Un aumento che sfiora il 4%. Il lavoro torna protagonista, con scenari di segno contrastante: la risalita dell’occupazione, anche se a tempo determinato; diminuiscono gli inattivi, ossia chi non cerca più una occupazione.
L’Istat, inoltre, segnala, un aumento dei contratti come dipendenti e nel contempo un calo dei lavoratori autonomi. A illustrare le cifre è una nota dall’Istituto di statistica che rende noto i numeri degli occupati del secondo trimestre del 2021 raffrontandoli con il 2020 e il 2019. La rilevazione del secondo trimestre, c’è da ricordare, finisce a giugno, quindi non tiene conto che dal primo luglio è finita la proroga del blocco dei licenziamenti.

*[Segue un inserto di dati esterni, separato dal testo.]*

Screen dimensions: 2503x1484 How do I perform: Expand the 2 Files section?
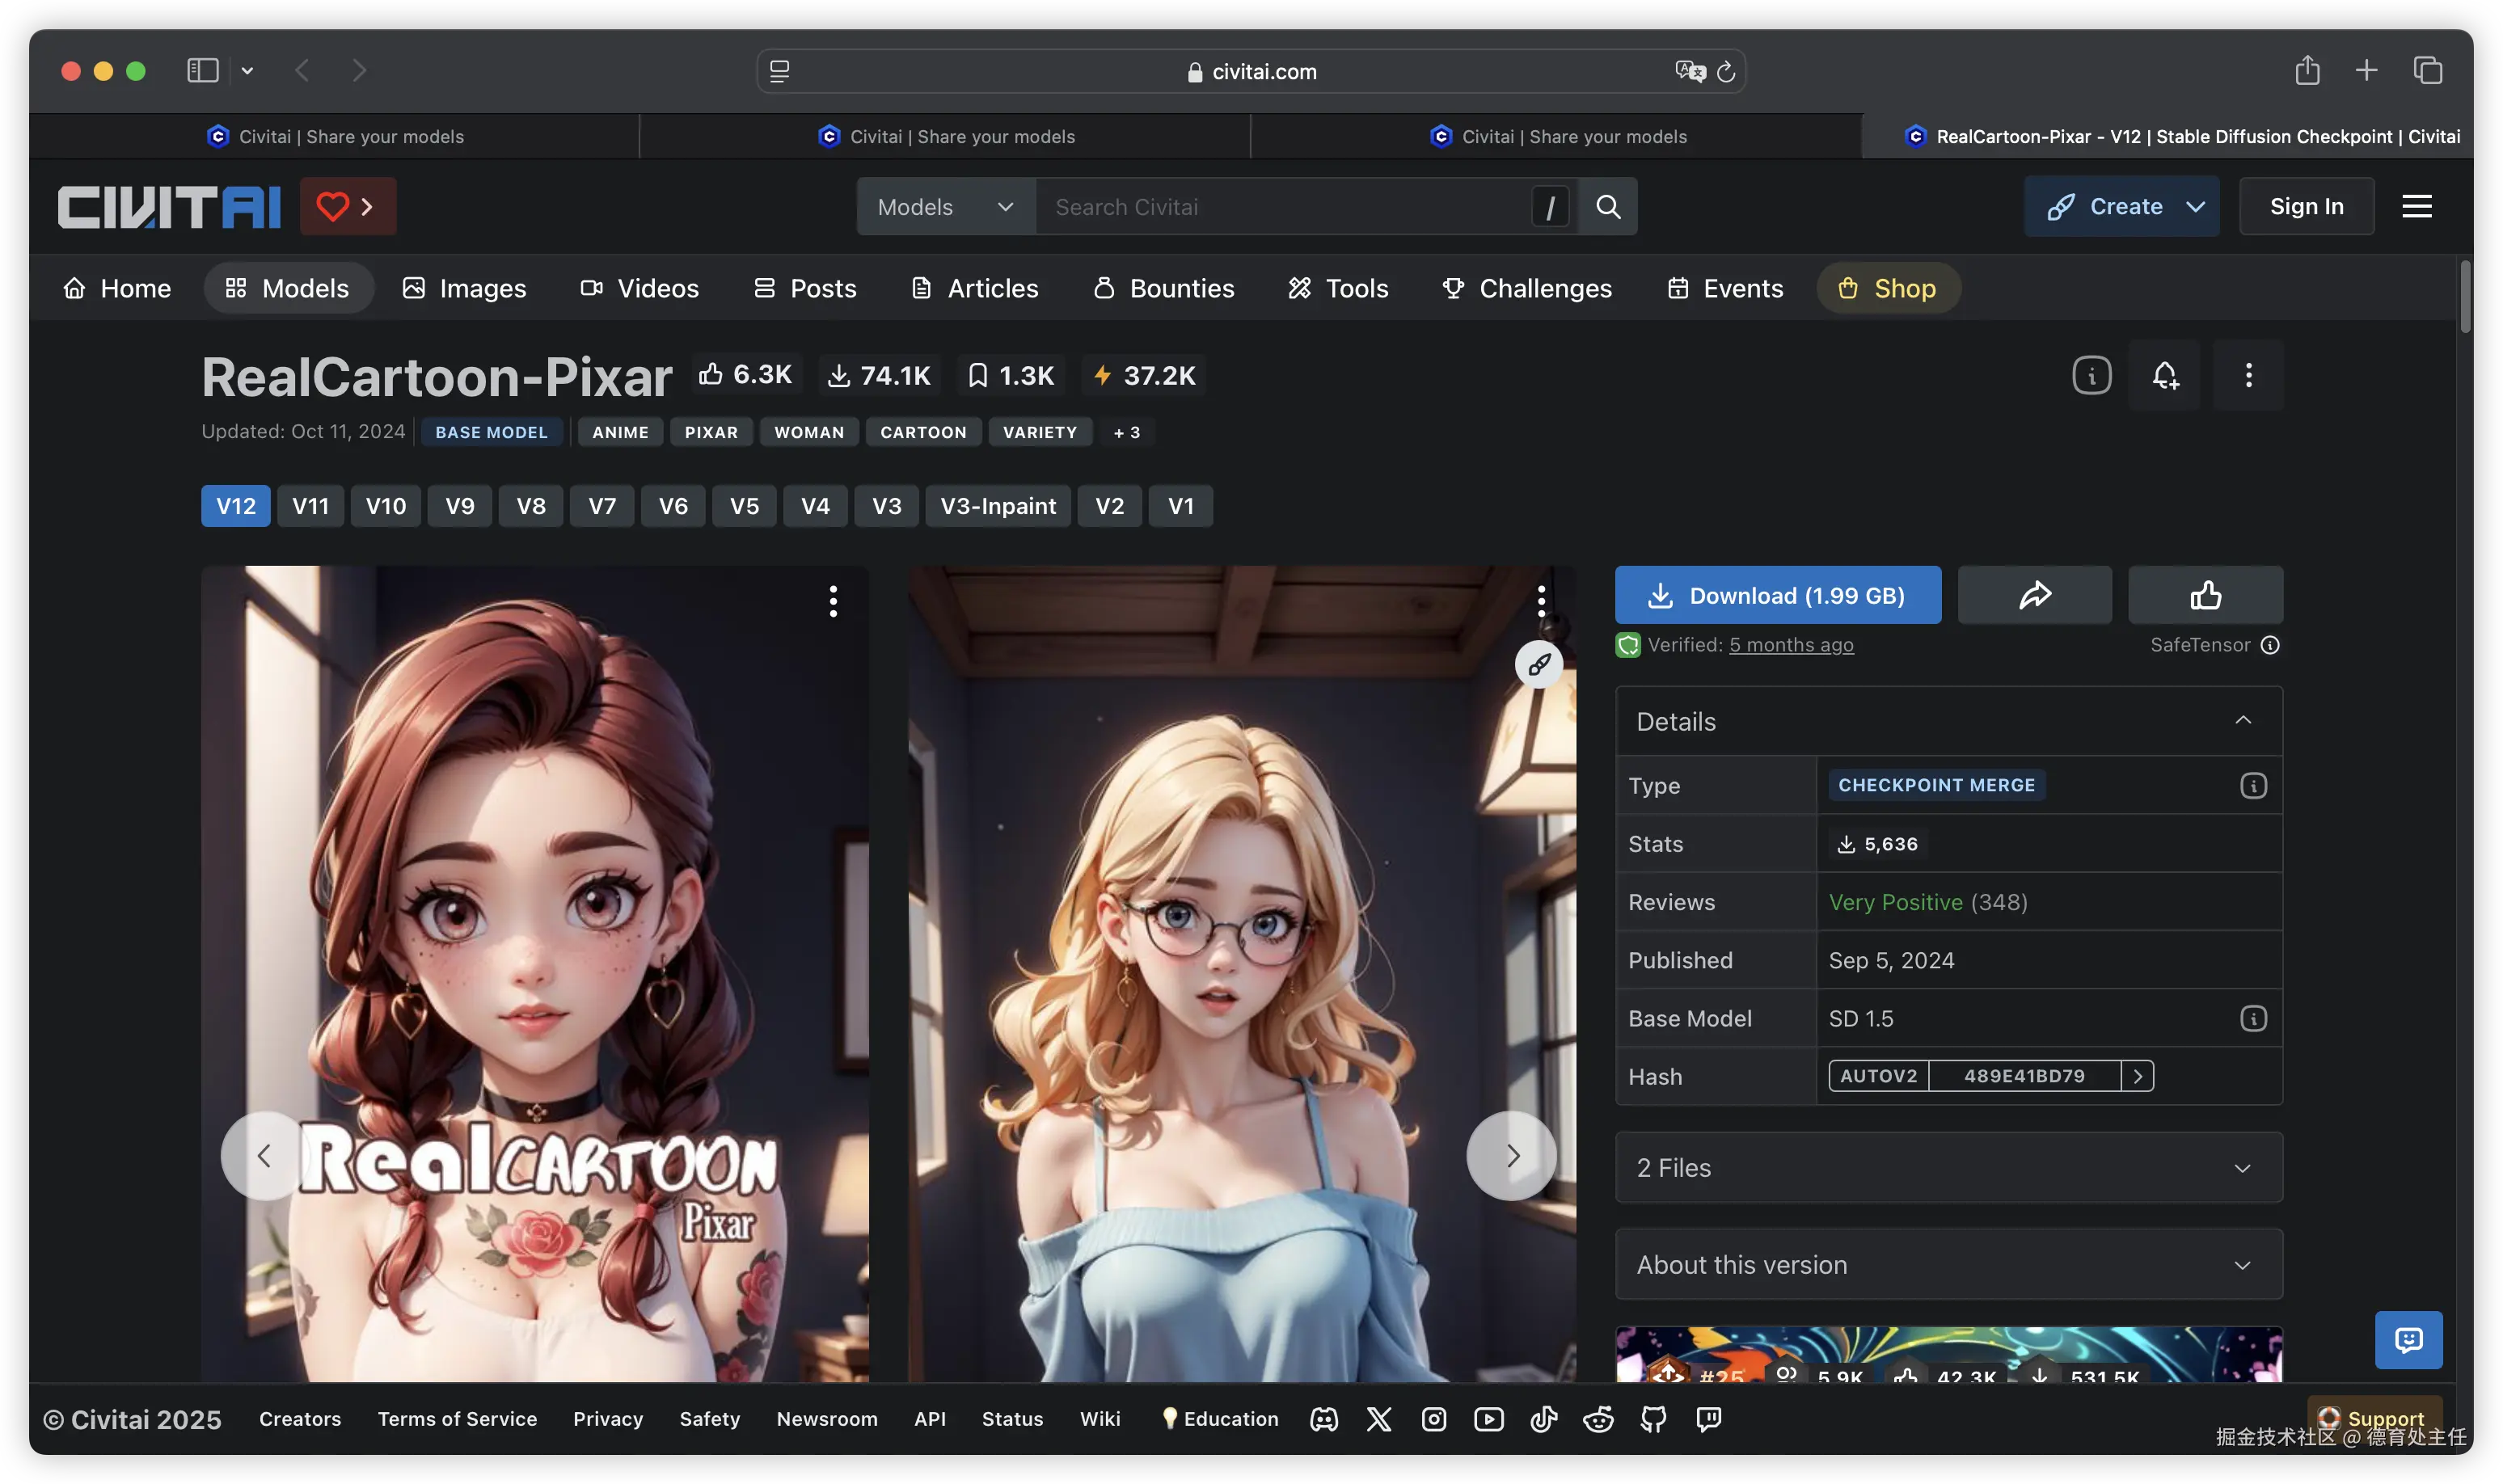pos(1948,1167)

“Nonostante si registri un contenuto calo del numero di occupati e una stabilità del tasso di occupazione”, osserva l’Istat, “la forte crescita registrata nei precedenti cinque mesi ha determinato un saldo rispetto a gennaio 2021 di 550 mila occupati in più. Non si è ancora tornati ai livelli pre-pandemia”. A mancare all’appello, infatti, rispetto al 2019, sono oltre 260 mila unità.
La buona notizia
Gli occupati in termini numerici – sempre nel secondo trimestre del 2021 – hanno avuto un incremento di 338 mila unità, con una crescita di dipendenti a tempo indeterminato di 80 mila nuovi contratti, come dipendenti e di 33 mila unità come lavoratori autonomi.
Contratti a termine
Rispetto al secondo trimestre 2020, l’aumento dell’occupazione (+523 mila unità, +2,3%) coinvolge soltanto i dipendenti a termine (+573 mila, +23,6%); continua infatti, seppur con minore intensità osserva l’Istat, il calo dei dipendenti a tempo indeterminato (-29 mila, -0,2%) e degli indipendenti (-21 mila, -0,4%).
Posto ai laureati
L’analisi dell’Istat entra nel merito del grado di istruzione dei lavoratori. Più alte sono le referenze di studio più facile è avere un contratti.
La crescita del tasso di occupazione tra i laureati, pari al 79,6%, è più sostenuta (+2,6 punti) di quella dei diplomati (63,4%, +1,6 punti) e di chi ha conseguito al massimo la licenza media (43,0%, +1,0 punti). Di conseguenza, il tasso di disoccupazione aumenta per quanti hanno un titolo piu’ basso (+2,7 punti) e tra i diplomati (+2,0 punti) a fronte del lieve calo per i laureati (-0,1 punti), con l’indicatore che oscilla tra il 4,7% per i laureati, il 9,6% per i diplomati e il 13,4% di chi ha al massimo la licenza media. Aumentano, invece, gli attivi nella componente maschile, dove gli inattivi sono cresciuti di 28 mila unità, rispetto a quella femminile.
Flessione degli autonomi
Entrando nel merito della tipologia di occupati il dato percorre direzioni opposte.
A luglio crescono dipendenti a termine (+12 mila) mentre scendono nettamente gli indipendenti, come liberi professionisti e partite Iva, in flessione di 47 mila unità. Una fuga dal lavoro autonomo che era stato già di recente segnalato.
Calo degli inattivi
L’Istituto mette in evidenza anche il dato di chi non lavora e non cerca un impiego pur essendo in età lavorativa. Gli inattivi diminuiscono di un milione 253 mila. Tuttavia i dati dell’Istat risentono anche delle nuove regole sulla classificazione che considerano disoccupate persone in cassa integrazione da oltre tre mesi.
In quanti lavorano?
Infine uno dei dati più sensibili dell’aggiornamento dell’Istat. Il tasso di occupazione, ossia la quota di popolazione in età lavorativa che ha un impiego, raggiunge il 58% – un punto percentuale in più sul primo trimestre – L’occupazione rimane tuttavia ancora inferiore ai livelli pre-pandemia, con 678 mila occupati in meno rispetto al secondo trimestre 2019.
Il costo del lavoro
Nel trimestre il costo del lavoro, per singolo lavoratore, cresce dello 0,6% nel confronto con il periodo gennaio-marzo 2021, con un aumento più sostenuto delle retribuzioni (+0,7%) e di minor intensità degli oneri sociali (+0,3%), come delle misure di sostegno all’occupazione con gli sgravi contributivi. Su base annua si rileva, invece, un calo del costo del lavoro del 3,1%. A diminuire sono entrambe le componenti: le retribuzioni scendono del 2,3% rispetto al secondo trimestre 2020, quale effetto di riflesso della crescita straordinaria registrata tra aprile e giugno 2020, quando la ricomposizione dell’occupazione provocata dai provvedimenti di sospensione delle attività economiche aveva privilegiato la presenza delle componenti a profilo retributivo più alto.